* Task directions
Word for word, return the lines from the top of the listing to the line containing "Play the live", both ends included, and no others.

* Information supplied
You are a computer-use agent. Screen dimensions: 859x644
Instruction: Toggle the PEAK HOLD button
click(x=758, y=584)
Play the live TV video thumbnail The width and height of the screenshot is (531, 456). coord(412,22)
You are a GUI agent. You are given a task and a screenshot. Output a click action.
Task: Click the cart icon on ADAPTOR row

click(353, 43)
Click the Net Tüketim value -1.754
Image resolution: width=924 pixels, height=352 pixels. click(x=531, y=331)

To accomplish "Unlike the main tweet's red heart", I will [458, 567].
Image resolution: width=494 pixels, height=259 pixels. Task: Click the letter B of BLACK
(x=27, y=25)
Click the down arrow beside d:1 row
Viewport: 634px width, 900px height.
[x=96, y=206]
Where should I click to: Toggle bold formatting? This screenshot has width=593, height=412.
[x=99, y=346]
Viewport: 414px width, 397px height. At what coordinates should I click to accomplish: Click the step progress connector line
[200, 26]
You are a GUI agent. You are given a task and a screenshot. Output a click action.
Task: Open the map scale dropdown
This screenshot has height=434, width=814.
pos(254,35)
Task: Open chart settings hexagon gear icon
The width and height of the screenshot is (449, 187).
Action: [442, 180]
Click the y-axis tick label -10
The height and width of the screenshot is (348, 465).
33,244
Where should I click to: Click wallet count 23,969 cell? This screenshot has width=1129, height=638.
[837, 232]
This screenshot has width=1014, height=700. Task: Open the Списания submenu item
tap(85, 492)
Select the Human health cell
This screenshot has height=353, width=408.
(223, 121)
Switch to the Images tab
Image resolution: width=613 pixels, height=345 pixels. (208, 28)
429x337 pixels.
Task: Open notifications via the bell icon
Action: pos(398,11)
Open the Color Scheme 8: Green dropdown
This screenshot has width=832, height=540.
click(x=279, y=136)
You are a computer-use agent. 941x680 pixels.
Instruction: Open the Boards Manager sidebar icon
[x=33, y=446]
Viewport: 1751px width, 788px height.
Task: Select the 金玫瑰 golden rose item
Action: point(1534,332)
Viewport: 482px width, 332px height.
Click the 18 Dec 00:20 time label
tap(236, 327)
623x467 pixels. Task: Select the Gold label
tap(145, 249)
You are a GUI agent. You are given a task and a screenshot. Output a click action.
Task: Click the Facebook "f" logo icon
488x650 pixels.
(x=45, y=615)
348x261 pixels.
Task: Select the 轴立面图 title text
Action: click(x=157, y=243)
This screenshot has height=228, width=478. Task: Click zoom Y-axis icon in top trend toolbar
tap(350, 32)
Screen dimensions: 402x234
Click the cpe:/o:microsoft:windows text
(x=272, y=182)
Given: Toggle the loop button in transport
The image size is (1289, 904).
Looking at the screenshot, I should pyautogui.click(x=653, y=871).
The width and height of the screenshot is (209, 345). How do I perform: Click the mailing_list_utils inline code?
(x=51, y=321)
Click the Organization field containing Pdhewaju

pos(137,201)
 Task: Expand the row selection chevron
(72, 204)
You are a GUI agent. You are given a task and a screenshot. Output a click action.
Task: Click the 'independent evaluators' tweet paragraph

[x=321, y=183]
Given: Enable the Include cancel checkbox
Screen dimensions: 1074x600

* Solved problem
You are a computer-use agent. Screen dimensions: 859x644
Instruction: Toggle the PEAK HOLD button
click(x=758, y=584)
Play the live TV video thumbnail The width and height of the screenshot is (531, 456). coord(412,22)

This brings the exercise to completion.